Previous research on police–community interactions has relied on citizens’ recollection of past interactions (10) or researcher observation of officer behavior (17⇓⇓–20) to assess procedural fairness. Although these methods are invaluable, they offer an indirect view of officer behavior and are limited to a small number of interactions. Furthermore, the very presence of researchers may influence the police behavior those researchers seek to measure (21).

In study 1, human participants rated officer utterances on several overlapping dimensions of respect. With a high degree of agreement, participants inferred these dimensions from officer language. Even though they were not told the race of the stopped driver, participants judged officer language directed toward black motorists to be less respectful than language directed toward whites. In study 2, we build statistical models capable of predicting aspects of respect based on linguistic features derived from theories of politeness, power, and social distance. We discuss the linguistic features that contribute to each model, finding that particular forms of politeness are implicated in perceptions of respect. In study 3, we apply these models to all vehicle stop interactions between officers of the Oakland Police Department and black/white community members during the month of April 2014. We find strong evidence that utterances spoken to white community members are consistently more respectful, even after controlling for contextual factors such as the severity of the offense or the outcome of the stop.

_Given entries_.
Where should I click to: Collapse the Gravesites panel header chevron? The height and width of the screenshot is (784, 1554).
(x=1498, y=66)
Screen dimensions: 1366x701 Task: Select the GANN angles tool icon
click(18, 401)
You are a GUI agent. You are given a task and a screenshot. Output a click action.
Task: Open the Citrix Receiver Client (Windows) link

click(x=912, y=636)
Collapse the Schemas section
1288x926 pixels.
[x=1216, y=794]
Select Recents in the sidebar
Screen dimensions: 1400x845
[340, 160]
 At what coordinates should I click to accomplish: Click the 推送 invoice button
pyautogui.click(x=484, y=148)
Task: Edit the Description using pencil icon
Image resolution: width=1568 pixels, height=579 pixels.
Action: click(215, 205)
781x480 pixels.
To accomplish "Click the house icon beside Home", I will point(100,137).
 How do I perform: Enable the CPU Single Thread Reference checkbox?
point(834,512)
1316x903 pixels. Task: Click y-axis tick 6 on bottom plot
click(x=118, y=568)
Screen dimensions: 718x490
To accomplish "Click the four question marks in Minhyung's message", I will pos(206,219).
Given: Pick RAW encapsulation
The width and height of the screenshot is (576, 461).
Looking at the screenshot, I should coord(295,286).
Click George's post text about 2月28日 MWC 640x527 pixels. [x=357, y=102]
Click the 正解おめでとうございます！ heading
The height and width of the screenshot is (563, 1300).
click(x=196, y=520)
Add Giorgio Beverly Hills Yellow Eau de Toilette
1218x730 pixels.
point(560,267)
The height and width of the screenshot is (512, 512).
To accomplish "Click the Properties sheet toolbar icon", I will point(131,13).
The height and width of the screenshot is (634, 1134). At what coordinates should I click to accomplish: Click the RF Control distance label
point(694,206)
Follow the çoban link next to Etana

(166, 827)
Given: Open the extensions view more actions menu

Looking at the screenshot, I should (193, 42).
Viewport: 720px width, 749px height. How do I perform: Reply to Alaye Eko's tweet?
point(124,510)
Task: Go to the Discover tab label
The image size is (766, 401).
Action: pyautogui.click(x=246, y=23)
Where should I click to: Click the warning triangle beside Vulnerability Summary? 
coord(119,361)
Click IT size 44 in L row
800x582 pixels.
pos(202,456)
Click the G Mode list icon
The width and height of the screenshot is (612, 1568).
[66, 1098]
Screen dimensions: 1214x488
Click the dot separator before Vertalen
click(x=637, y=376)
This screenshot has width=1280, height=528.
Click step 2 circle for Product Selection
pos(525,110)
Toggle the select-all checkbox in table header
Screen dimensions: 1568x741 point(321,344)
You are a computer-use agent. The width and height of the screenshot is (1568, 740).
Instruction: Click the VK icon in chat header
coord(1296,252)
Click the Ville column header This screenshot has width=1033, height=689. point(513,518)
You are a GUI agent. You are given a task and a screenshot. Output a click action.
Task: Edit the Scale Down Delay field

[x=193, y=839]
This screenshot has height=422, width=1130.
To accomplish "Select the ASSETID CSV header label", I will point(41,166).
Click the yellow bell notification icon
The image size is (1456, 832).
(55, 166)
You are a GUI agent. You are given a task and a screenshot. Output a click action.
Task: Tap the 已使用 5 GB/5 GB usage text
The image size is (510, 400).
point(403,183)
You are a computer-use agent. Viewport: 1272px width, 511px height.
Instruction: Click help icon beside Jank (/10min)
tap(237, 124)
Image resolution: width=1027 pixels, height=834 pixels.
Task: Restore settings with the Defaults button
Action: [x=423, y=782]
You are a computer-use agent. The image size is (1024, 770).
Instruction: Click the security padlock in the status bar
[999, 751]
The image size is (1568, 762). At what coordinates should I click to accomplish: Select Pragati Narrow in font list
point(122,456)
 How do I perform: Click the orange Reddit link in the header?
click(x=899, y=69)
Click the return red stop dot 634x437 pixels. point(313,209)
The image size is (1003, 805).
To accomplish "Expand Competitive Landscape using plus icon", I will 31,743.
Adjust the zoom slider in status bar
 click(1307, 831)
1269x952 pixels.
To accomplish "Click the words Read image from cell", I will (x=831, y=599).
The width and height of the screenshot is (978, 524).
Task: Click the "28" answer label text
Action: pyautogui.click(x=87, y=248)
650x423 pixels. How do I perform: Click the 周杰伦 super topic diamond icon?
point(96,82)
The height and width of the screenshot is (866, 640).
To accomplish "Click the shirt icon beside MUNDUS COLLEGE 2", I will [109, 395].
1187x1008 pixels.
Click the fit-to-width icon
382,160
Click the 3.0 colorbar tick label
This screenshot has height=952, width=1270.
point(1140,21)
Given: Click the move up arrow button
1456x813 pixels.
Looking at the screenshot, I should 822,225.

_Set problem 1_.
In the passage on officer language during vehicle stops, what were study 1 participants not told about the stopped driver?
_Set problem 2_.
Continue the passage on officer language during vehicle stops, picking up after its final sentence.

_Result 1_.
The race of the stopped driver.

_Result 2_.
Data

Our dataset consists of transcribed body camera footage from vehicle stops of white and black community members conducted by the Oakland Police Department during the month of April 2014. We examined 981 stops of black (N = 682) and white (N = 299) drivers from this period, 68.1% of the 1,440 stops of white and black drivers in this period. These 981 stops were conducted by 245 different officers (see SI Appendix, Data Sampling Process for inclusion criteria). Per Oakland Police Department policy, officers turn on their cameras before making contact with the driver and record for the duration of the stop. From the 183 h of footage in these interactions, we obtain 36,738 usable officer utterances for our analysis.

Study 1: Perceptions of Officer Treatment from Language.

We first test whether human raters can reliably judge respect from officers’ language, and whether these judgments reveal differences in officer respect toward black versus white community members.

Respect is a complex and gradient perception, incorporating elements of a number of correlated constructs like friendliness and formality. Therefore, in this study, we ask participants to rate transcribed utterances spoken by officers along five conceptually overlapping folk notions related to respect and officer treatment. We randomly sampled 414 unique officer utterances (1.1% of all usable utterances in the dataset) directed toward black (N = 312) or white (N = 102) community members. On each trial, participants viewed the text of an officer utterance, along with the driver’s utterance that immediately preceded it. All proper names and places were anonymized, and participants were not told the race or gender of the driver. Participants indicated on four-point Likert scales how respectful, polite, friendly, formal, and impartial the officer was in each exchange. Each utterance was rated by at least 10 participants.

Could participants reliably glean these qualities from such brief exchanges? Previous work has demonstrated that different perceivers can arrive at similar judgments from “thin slices” of behavior (22). In a similar vein, participants showed consistency in their perceptions of officer language, with reliability for each item ranging from moderate (Cronbach’s α = 0.73) to high (α = 0.91) agreement (see SI Appendix, Annotator Agreement). These results demonstrate that transcribed language provides a sufficient and consensual signal of officer communication, enough to gain a picture of the dynamics of an interaction at a given point in time.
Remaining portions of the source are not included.